**PAGE EXTRACT:**
::::::::

V = FunctionSpace(mesh, ('P', 2))
u = TrialFunction(V)
v = TestFunction(V)

S = FunctionSpace(mesh, ('DG', 0))
mu = Function(S)
k = Function(S)
e_r = Function(S)
W = FunctionSpace(mesh, ('P', 4))
g = Function(W)
g.interpolate(lambda x: np.cos(np.pi * x[1] / (2 * w * 0.1)))

m_i = c1
m_o = 1
k_i = c2
k_o = 0
shift_len = 1.117113576837

def m(x):
    inner_condition = (x[0]-shift_len) ** 2 + x[1] ** 2 < 0.35 ** 2
    inner_value = c1
    outer_value = 1
    return inner_condition * inner_value + outer_value * (~inner_condition)


def kappa(x):
    inner_condition = (x[0]-shift_len) ** 2 + x[1] ** 2 < 0.35 ** 2
    inner_value = c2
    outer_value = 0
    return inner_condition * inner_value + outer_value * (~inner_condition)


def epsilon(x):
    inner_condition = (x[0]-shift_len) ** 2 + x[1] ** 2 < 0.35 ** 2
    inner_value = 11.7
    outer_value = 1
    return inner_condition * inner_value + outer_value * (~inner_condition)

mu.interpolate(lambda x: m(x))
k.interpolate(lambda x: kappa(x))
e_r.interpolate(lambda x: epsilon(x))

u0 = Function(V)
with u0.vector.localForm() as bc_local:
    bc_local.set(0.0)

bndry_facets = np.where(mf_line.values == 4)[0]
bdofs = locate_dofs_topological(V, 1, bndry_facets)
bc = DirichletBC(u0, bdofs)
ds = Measure('ds', subdomain_data=mf_line)
dS = Measure('dS', subdomain_data=mf_line)
dx = Measure('dx', subdomain_data=mf_triangle)
n = FacetNormal(mesh)
t = perp(n)

a = mu / (mu ** 2 - k ** 2) * inner(grad(u), grad(v)) * dx - \
    (m_i / (m_i ** 2 - k_i ** 2) - m_o / (m_o ** 2 - k_o ** 2)) * \
    inner(dot(grad(u)('+'), n('+')), v('+')) * dS(7) -\
    1j * k / (mu ** 2 - k ** 2) * (inner(u.dx(0), v.dx(1)) - inner(u.dx(1), v.dx(0))) * dx -\
    1j * k_i / (m_i ** 2 - k_i ** 2) * inner(dot(grad(u)('+'), t('+')), v('+')) * dS(7) -\
    e_r * k0 ** 2 * inner(u, v) * dx + wavenumber * inner(u, v) * (ds(1) + ds(2) + ds(3))
L = 2 * wavenumber *inner(g, v) * ds(1)

u = Function(V)
solve(a == L, u, bc)

with XDMFFile(MPI.comm_world, "plane_wave.xdmf",
              encoding=XDMFFile.Encoding.HDF5) as file:
    file.write(u)

That is because a is not a scalar value. a contains a test and a trial function, and you should use assemble_matrix(a). However, then the additional term Also has to be bilinear, like:

a= inner(dot(grad(u)(’+’), n(’+’)), v(’+’)) * dS(7) + inner(u,v)*Constant(mesh, 0)*dx(domain=mesh,subdomain_data=mf_triangle))

::::::::

**WHAT YOU NEED TO DO:**
**A.** From the finite element excerpt, reproduce the lines from "mu.interpolate(lambda x: m(x))" up to and including "bc_local.set(0.0)".
**B.** List the names of all functions that the finite element excerpt defines with the keyword def.
**C.** Answer these questions using the finite element excerpt.
(i) What inner value does the epsilon function use?
(ii) What file name is passed to XDMFFile?
(iii) Which function does the reply say should be used on a?

**INFORMATION SUPPLIED:**
::::::::

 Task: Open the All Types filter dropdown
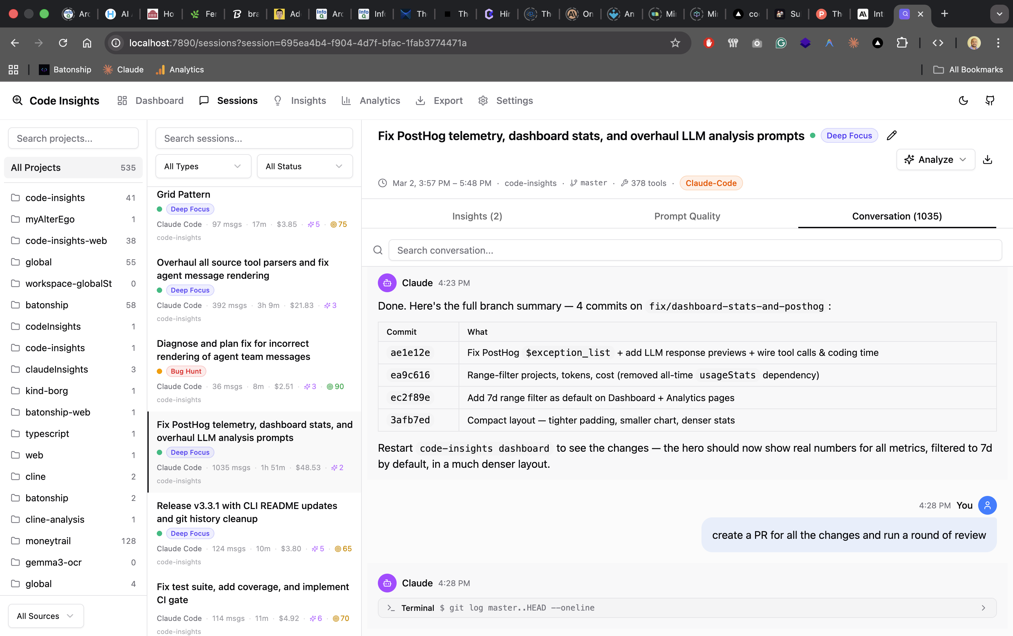[x=203, y=166]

::::::::

**RESPONSES TO THE EXERCISE:**
**A.**
mu.interpolate(lambda x: m(x))
k.interpolate(lambda x: kappa(x))
e_r.interpolate(lambda x: epsilon(x))

u0 = Function(V)
with u0.vector.localForm() as bc_local:
    bc_local.set(0.0)

**B.**
m
kappa
epsilon

**C.**
(i) 11.7
(ii) "plane_wave.xdmf"
(iii) assemble_matrix(a)